Les automobilistes, même en défaut flagrant de permis ou d’assurance, ne manquent pas d’une autre forme d’assurance… Ainsi ce conducteur de 38 ans, privé de permis pour diverses infractions graves en 2015, et intercepté avec 1,58 g d’alcool dans le sang, passe au tribunal pour diverses autres babioles dont deux refus d’obtempérer et conduite sous emprise de stupéfiants. Pour tenter d’amadouer le tribunal, l’intéressé avance que le bracelet électronique ne l’arrange pas, ce n’est pas pratique pour conduire même sans permis ! Le juge l’a rassuré…en lui indiquant qu’il allait écoper de deux ans ferme. Un jeune de 20 ans, qui n’a jamais jugé utile de passer le permis de conduire, avait deux spécialités, le vol dans les voitures et le vol du véhicule lui-même pour rentrer chez lui. Pour rendre service il joue aussi le chauffeur de voiture volée par des amis soucieux de ne pas prendre le volant en sortie de discothèque : un jeune homme serviable donc ! Le procureur constate que « l’intéressé cède facilement à la facilité », surtout quand elle s’éloigne du droit chemin. Moralité : 6 mois ferme.
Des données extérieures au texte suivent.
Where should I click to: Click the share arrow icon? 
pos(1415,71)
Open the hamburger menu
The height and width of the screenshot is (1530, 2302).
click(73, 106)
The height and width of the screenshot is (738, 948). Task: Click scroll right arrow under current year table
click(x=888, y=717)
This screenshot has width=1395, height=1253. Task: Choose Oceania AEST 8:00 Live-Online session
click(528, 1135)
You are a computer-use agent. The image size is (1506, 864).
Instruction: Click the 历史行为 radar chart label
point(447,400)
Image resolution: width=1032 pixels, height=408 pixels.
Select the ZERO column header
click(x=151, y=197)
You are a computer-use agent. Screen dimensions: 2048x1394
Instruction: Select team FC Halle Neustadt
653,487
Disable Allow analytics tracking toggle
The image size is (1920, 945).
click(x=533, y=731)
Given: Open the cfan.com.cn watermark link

Les querelles de famille remâchées peuvent nous rappeler – en un peu moins sanglant – la saga des Atrides. Ainsi ce fils de 35 ans qui, au terme de cinq années d’errance, revient dans la maison familiale des Vosges comtoises et trouve sa mère dans un état inquiétant. (Elle décèdera trois semaines plus tard). Mais le fils accuse son père, adepte de la médecine douce et du recours au pendule, d’être la cause de la léthargie fatale de sa mère. S’ajoute à cela un remugle de ses années de jeunesse difficiles avec le patriarche autoritaire de la maison. Bref, plutôt que de s’en remettre à la justice terrestre ou d’attendre une réponse divine dans cette famille très catholique, le jeune homme décide de passer aux actes.  Il s’empare d’un fusil de chasse et part dans les prés où le père faisait la fenaison avec ses autres fils. Il tire une première fois en l’air puis met en joue le tracteur. L’un de ses frères saute du tracteur mais le père, sommé « de descendre et de s‘agenouiller devant un crucifix pour faire pénitence », refuse. Une deuxième détonation pulvérise le parebrise. « Je ne l’ai pas visé et c’était des tout petits plombs », déclara l’auteur. Pourtant l’expertise balistique montrera que, malgré leur « finesse », ces plombs de chasse auraient pu tuer la victime qui sera touchée par des éclats de verre au visage. Après 9 mois de prison préventive, le presque parricide écopera de 18 mois de prison, dont 9 avec sursis. Manifestement le tribunal était embarrassé avec cette tension œdipienne difficile à démêler. D’autant que, fort bien conseillé par son avocat, l’accusé arborait au tribunal un polo avec l’inscription « Le meilleur papa du monde » en déclarant qu’il rêvait d’une réconciliation. Vrai ou faux, il obtint un jugement lui permettant de sortir libre du prétoire…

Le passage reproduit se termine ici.